---------- GIVEN DATA ----------
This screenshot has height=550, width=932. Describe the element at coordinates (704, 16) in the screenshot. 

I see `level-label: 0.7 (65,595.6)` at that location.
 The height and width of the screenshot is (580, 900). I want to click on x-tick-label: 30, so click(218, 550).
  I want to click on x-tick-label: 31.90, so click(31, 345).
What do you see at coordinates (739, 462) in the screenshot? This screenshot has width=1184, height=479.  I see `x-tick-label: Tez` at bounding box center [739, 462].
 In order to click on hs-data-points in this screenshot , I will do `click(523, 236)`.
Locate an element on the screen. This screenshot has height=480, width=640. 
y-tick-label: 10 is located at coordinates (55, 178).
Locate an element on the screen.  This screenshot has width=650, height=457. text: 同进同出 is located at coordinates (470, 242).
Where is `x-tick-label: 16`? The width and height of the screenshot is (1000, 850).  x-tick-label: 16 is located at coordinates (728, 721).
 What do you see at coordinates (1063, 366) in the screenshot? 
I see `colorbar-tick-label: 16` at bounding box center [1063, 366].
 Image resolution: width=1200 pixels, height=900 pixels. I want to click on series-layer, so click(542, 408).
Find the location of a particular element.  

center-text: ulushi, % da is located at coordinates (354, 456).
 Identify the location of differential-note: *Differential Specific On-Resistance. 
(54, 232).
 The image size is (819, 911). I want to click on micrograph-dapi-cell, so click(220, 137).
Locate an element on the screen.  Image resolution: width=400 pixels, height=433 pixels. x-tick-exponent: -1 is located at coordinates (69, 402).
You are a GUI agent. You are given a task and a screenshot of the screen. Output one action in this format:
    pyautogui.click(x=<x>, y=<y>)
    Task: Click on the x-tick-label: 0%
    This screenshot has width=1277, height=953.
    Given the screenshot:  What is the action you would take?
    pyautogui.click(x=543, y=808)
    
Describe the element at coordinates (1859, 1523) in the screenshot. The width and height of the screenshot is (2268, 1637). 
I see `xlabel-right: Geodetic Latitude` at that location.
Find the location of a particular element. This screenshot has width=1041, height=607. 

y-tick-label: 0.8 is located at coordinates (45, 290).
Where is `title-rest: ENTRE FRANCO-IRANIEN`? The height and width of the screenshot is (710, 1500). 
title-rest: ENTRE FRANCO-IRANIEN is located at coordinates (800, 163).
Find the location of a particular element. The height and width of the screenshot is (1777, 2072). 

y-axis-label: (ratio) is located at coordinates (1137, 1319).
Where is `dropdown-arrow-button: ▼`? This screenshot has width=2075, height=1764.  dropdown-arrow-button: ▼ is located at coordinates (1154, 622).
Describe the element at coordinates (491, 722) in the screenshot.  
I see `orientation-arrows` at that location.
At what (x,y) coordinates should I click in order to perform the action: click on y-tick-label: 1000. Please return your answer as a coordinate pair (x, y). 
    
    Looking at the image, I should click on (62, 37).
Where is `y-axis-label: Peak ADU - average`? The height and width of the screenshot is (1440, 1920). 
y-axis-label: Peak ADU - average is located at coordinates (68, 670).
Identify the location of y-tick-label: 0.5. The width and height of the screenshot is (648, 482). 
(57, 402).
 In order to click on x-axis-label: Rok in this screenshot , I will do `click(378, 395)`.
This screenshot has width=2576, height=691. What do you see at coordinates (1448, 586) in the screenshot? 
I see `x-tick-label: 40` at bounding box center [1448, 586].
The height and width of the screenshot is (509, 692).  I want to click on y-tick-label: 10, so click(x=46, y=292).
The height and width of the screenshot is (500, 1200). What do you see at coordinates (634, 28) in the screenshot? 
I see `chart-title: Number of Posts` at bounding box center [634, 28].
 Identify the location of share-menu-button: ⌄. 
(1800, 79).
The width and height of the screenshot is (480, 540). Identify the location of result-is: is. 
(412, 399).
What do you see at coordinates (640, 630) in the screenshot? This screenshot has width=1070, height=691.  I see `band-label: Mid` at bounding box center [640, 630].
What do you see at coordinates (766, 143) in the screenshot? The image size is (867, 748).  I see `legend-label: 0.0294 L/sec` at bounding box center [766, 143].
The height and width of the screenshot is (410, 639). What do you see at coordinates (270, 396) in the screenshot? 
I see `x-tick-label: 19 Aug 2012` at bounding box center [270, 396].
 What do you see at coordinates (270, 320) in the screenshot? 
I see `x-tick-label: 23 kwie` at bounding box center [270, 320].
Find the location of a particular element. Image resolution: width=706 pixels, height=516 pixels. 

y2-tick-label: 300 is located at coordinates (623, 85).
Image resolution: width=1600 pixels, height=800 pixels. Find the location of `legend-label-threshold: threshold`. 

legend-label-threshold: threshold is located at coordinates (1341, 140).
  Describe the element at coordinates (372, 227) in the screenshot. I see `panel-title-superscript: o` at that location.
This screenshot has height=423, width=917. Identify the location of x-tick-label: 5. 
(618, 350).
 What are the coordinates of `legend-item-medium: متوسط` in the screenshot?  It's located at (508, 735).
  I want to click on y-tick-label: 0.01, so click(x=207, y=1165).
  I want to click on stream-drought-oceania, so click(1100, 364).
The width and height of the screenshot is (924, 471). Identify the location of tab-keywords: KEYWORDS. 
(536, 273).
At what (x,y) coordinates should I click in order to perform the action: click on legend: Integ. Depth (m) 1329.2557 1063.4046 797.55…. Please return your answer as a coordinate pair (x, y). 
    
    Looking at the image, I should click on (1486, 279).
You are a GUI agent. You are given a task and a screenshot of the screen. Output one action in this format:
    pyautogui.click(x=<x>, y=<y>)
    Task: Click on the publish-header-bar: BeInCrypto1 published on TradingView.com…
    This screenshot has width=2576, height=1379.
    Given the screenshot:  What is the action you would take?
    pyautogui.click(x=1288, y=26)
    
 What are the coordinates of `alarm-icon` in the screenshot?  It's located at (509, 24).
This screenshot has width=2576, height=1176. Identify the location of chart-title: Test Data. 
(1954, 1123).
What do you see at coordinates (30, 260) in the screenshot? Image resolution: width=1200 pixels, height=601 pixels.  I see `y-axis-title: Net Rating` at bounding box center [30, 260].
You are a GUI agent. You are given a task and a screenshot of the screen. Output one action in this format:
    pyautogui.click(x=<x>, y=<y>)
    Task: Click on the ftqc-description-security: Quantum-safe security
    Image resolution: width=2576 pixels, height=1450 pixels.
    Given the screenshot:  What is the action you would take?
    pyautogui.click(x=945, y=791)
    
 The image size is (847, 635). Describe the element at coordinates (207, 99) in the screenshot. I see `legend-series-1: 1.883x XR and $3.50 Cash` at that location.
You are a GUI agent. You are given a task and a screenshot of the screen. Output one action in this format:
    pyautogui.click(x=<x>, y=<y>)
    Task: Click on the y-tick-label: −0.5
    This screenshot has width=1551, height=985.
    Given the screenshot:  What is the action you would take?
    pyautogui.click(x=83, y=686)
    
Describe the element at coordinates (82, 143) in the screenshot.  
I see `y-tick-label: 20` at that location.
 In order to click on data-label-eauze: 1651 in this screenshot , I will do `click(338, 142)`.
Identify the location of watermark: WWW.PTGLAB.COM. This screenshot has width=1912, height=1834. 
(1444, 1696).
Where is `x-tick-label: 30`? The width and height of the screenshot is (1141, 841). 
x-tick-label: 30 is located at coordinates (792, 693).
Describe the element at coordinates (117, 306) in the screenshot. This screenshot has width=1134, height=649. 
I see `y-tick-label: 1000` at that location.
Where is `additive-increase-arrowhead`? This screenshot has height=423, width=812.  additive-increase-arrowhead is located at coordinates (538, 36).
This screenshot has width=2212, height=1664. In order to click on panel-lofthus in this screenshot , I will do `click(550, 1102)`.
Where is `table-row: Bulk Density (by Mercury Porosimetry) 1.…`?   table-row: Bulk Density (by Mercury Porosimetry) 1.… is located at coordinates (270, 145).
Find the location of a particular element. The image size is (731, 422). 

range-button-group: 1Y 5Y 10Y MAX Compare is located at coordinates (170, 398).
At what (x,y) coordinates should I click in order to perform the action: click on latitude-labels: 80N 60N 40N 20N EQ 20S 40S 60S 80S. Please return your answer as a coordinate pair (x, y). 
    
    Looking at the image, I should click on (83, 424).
----------
◆ **YOUR ASSIGNMENT**:
Quote verbatim the lines of the material above from the line holding "In order to click on hs-data-points" through the line holding "y-tick-label: 10 is", including both of those lines.

◆ **PROBLEM SOLUTION**:
 In order to click on hs-data-points in this screenshot , I will do `click(523, 236)`.
Locate an element on the screen. This screenshot has height=480, width=640. 
y-tick-label: 10 is located at coordinates (55, 178).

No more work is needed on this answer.